Pop Quiz - Algorithms

I was recently quizzed over the phone about my algorithmic knowledge. I’m, evidently, not the best at defining terms or concepts on the spot, and my answers certainly reflected that. I’ve always struggled with pure memorization of facts, and the pressure of accurately defining them on the spot makes it even worse. But, with that said, these are things I should know, so it’s worth it to take the time to explain and define them in a way that hopefully sticks in my brain better.

Linear vs Logistic Regression

There’s something about algorithms and math and the people who name things that makes them want to obfuscate what’s really going on. These should really just be called Continuous Regression and Binary Regression (or Categorical Regression).

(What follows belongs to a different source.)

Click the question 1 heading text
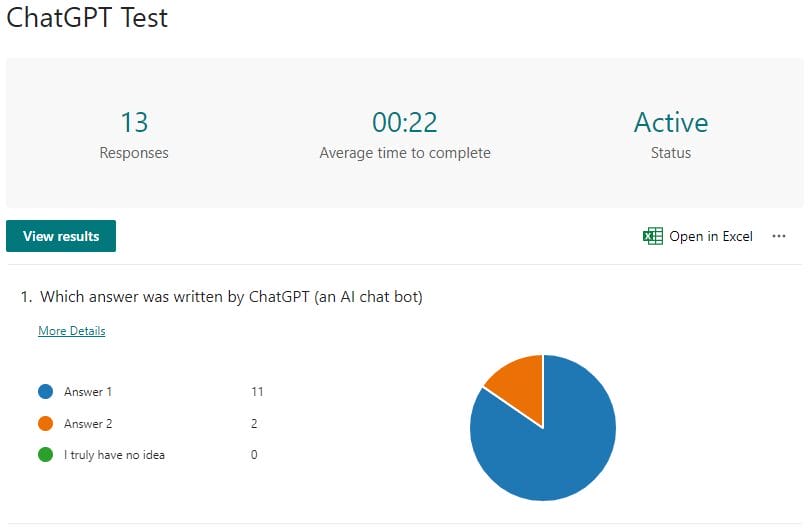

In Linear (Continuous) Regression, the outcome (i.e. your dependent variable - dependent meaning its value depends on the other variable) can have any value. An example of this is the work I did in grad school: we’d adjust the concentration of analyte (say, glucose) in our culture medium (the analyte being the independent variable) and see what effect it had on the reaction rates, or fluxes (this was the dependent variable). You would then use linear regression to figure out how glucose predicts the flux.

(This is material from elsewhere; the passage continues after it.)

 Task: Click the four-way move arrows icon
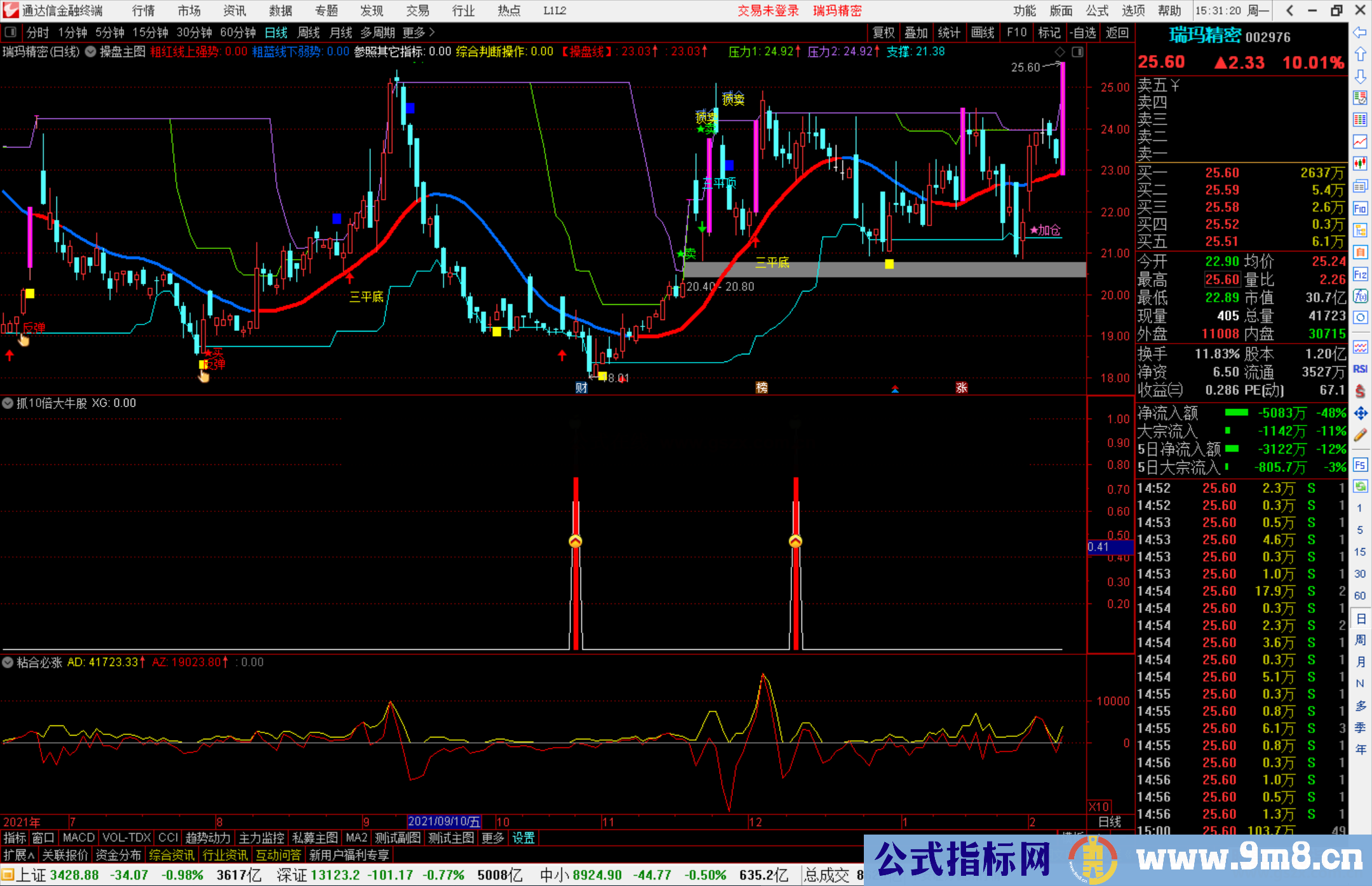1360,413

In Logistic (Binary/Categorical) Regression, you’re trying to predict a discrete number of events. Using cell growth as an example, a good use for Logistic Regression would be to predict whether the cells grow above or below a certain viability threshold given the glucose concentration in the medium.

Random Forests

I’ve never actually used random forests for my professional work, but they aren’t that bad to grok once you get the hang of it. And they’re actually named fairly well.

At a high level, random forests are essentially a bunch of decision trees that enable you to predict specific categories (classification) for your data. You take a bunch of these trees (randomly generated), train them on your data, and a lot of them will perform poorly. But enough of them won’t! The predictions of all the models are then combined to give a pretty good prediction model (this is called ensemble learning). The idea being that the bad models will cancel each other out and the good models will win.

I need to spend more time with it, but it seems like it works pretty well for many use cases.

Regularization

I’m not a fan of how this is named because it doesn’t bring to mind what it’s actually doing. I’ve been using regularization regularly (yuk yuk yuk) in the Fast.ai course I’m working my way through, but I didn’t have a strong definition of it in my head. Regularization is essential a tool for reducing overfitting (overfitting being the inability of a model to generalize its predictions well).

For neural networks, we’ve been using random dropout (literally setting random weights to zero) on the network for regularization. The regularization that most people talk about is L1 vs L2. Simply put, these regularization techniques add to the objective function of the model (probably sum of squared errors) via either the sum of absolute value of the weights or the sum of squares of the weights, respectively. It’s trying to control the model complexity by adding a penalty to it for when overfitting happens. Maybe a better name for it is penalization?

Regularization is actually one of 5 recommended techniques for reducing overfitting. The recommendation comes from the fast.ai course:

Add more data
Data Augmentation - (for images this would be shifting, rotating, and skewing the images)
Using generalizable architectures - meaning batch normalization in the scope of this course
Regularization
Reduce architecture complexity

So, you can see that it’s actually lower on the list of things you can do to reduce overfitting. All of the other methods could be their own post / explanation (except, I guess, adding more data…).

Well, there you have it. Things I should know and could reasonably explain given time, but the spur of the moment questions just aren’t my bag. Hopefully, this is helpful to people in the future that need a more human-understandable definition.